_YOUR OBJECTIVE:_
Print the records below word for word, beginning with the first line and ending once the line containing "Remove the Inside Preview tag" is printed.

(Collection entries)
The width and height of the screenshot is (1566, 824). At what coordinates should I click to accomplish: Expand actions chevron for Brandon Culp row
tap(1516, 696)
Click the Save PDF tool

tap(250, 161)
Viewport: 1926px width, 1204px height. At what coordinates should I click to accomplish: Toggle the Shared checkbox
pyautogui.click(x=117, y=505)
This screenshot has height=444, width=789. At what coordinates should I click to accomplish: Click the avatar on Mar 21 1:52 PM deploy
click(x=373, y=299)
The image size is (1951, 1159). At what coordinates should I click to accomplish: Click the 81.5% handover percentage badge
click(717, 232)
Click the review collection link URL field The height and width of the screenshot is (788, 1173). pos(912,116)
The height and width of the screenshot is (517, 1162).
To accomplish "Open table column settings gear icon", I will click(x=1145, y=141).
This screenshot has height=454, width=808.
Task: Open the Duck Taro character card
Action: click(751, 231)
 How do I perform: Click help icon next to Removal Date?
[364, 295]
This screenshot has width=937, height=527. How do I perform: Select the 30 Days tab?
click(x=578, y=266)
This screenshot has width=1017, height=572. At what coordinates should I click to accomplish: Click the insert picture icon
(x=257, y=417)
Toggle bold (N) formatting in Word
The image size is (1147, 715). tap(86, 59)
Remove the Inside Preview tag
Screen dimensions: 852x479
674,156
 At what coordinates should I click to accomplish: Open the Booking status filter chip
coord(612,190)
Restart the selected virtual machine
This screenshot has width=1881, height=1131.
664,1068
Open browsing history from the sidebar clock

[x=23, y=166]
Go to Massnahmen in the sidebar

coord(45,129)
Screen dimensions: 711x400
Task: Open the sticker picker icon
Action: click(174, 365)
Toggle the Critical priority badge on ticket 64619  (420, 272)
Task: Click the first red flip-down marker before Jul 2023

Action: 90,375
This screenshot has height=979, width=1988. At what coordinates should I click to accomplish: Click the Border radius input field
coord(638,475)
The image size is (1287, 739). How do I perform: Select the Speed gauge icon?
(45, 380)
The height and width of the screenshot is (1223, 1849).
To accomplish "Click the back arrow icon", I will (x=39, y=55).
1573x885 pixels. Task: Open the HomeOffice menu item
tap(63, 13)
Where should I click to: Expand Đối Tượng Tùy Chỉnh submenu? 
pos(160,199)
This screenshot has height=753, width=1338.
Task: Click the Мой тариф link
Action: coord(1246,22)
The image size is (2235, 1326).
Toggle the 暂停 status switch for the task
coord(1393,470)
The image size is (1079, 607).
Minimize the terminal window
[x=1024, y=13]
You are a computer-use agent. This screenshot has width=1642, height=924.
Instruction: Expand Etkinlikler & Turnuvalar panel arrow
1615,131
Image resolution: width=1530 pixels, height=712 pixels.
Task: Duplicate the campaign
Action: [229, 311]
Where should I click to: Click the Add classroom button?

_SOLUTION:_
The width and height of the screenshot is (1566, 824). At what coordinates should I click to accomplish: Expand actions chevron for Brandon Culp row
tap(1516, 696)
Click the Save PDF tool

tap(250, 161)
Viewport: 1926px width, 1204px height. At what coordinates should I click to accomplish: Toggle the Shared checkbox
pyautogui.click(x=117, y=505)
This screenshot has height=444, width=789. At what coordinates should I click to accomplish: Click the avatar on Mar 21 1:52 PM deploy
click(x=373, y=299)
The image size is (1951, 1159). At what coordinates should I click to accomplish: Click the 81.5% handover percentage badge
click(717, 232)
Click the review collection link URL field The height and width of the screenshot is (788, 1173). pos(912,116)
The height and width of the screenshot is (517, 1162).
To accomplish "Open table column settings gear icon", I will click(x=1145, y=141).
This screenshot has height=454, width=808.
Task: Open the Duck Taro character card
Action: click(751, 231)
 How do I perform: Click help icon next to Removal Date?
[364, 295]
This screenshot has width=937, height=527. How do I perform: Select the 30 Days tab?
click(x=578, y=266)
This screenshot has width=1017, height=572. At what coordinates should I click to accomplish: Click the insert picture icon
(x=257, y=417)
Toggle bold (N) formatting in Word
The image size is (1147, 715). tap(86, 59)
Remove the Inside Preview tag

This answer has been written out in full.